## Supplied text
Developed in the 1970s, the BM-27 was formally inducted into Red Army service in the latter portion of the decade. The large 8x8 wheeled vehicle mounted no fewer than 16 x 220mm rockets which it could launch at targets some 22 miles away. The chassis was nothing more than a modified development of the ZiL-135 series 8x8 wheeled truck and completed with an armored cab for the crew. The massive vehicle was powered by a pair of gasoline-fueled engines installed in a side-by-side arrangement. Each wheel, therefore, drove the wheels along its respective side of the chassis allowing for full 8x8 support. The wheels were arranged in a rather unique way with the front and rear axles set well apart from the inner second and third axles. Consequently, only the front and rear axles became steerable in the design. The BM-27 system maintained an operation road range of up to 311 miles, less so when traversing over uneven terrain over long distances. Despite its Cold War origins, the BM-27 is still in use today.

## Task list
A) According to the BM-27 passage, how far away could the vehicle's rockets reach targets?
B) Which figures in the BM-27 passage are given in miles or millimeters? List all of them.
C) Do these statements agree with the BM-27 passage? (i) The vehicle ran on diesel engines. (ii) Only the front and rear axles could steer. (iii) The BM-27 is no longer in service.

[Dataset entries]
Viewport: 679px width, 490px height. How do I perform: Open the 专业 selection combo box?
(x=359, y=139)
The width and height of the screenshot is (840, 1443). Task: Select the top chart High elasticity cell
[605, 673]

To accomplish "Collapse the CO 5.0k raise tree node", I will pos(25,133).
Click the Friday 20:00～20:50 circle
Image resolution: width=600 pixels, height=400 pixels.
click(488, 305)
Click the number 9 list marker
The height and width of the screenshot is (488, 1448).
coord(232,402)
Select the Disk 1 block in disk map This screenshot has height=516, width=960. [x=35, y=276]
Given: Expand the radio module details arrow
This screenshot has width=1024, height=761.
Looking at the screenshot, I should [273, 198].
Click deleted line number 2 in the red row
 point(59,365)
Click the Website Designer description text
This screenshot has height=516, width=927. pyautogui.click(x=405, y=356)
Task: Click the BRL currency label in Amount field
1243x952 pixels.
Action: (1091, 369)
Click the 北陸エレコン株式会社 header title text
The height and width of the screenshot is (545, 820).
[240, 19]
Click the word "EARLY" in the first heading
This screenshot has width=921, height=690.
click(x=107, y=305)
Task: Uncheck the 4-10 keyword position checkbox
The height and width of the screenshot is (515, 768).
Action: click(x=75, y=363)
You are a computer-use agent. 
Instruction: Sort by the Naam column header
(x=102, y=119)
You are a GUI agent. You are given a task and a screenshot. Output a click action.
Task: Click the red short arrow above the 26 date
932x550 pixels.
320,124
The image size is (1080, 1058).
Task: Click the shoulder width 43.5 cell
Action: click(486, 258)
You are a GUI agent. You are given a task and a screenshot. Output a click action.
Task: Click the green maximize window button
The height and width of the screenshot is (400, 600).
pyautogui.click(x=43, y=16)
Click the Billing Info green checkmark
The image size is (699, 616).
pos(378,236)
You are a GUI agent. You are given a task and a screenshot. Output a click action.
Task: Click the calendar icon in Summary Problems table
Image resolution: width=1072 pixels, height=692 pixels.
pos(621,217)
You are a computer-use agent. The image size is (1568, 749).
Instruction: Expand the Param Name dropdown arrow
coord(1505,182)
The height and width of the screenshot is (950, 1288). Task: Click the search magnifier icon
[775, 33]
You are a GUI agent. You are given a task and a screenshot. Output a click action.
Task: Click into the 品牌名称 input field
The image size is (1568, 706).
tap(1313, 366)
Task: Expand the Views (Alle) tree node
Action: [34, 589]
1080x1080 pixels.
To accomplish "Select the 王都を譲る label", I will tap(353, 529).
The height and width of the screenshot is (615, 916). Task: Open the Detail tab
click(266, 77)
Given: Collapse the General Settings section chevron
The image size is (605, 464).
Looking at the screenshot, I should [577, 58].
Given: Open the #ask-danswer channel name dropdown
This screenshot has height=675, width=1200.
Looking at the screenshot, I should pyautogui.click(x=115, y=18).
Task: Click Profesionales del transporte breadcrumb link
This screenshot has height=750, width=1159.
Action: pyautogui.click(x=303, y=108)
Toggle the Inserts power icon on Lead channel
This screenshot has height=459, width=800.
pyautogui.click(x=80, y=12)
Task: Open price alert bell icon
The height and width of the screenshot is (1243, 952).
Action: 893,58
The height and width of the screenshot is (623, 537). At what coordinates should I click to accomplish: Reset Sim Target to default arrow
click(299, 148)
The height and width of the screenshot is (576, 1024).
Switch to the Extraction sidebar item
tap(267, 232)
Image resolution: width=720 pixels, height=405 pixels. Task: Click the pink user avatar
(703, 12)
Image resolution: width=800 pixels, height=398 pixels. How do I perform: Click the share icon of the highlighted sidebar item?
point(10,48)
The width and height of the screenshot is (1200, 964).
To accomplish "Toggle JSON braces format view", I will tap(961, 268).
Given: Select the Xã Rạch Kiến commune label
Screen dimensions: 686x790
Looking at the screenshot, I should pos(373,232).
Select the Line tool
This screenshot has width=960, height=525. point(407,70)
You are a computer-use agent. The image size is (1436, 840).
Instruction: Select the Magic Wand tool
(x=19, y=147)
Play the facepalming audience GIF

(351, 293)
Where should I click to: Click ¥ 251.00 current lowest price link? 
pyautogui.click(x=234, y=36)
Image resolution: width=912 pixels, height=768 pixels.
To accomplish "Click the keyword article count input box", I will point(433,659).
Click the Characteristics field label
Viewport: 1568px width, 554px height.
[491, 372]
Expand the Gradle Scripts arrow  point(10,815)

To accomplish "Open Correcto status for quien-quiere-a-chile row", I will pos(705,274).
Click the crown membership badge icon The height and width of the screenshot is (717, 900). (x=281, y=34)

## Solutions by task
A) Some 22 miles away.

B)
220mm (rocket size)
22 miles (target distance)
311 miles (road range)

C)
(i) No: "powered by a pair of gasoline-fueled engines"
(ii) Yes: "only the front and rear axles became steerable in the design"
(iii) No: "the BM-27 is still in use today"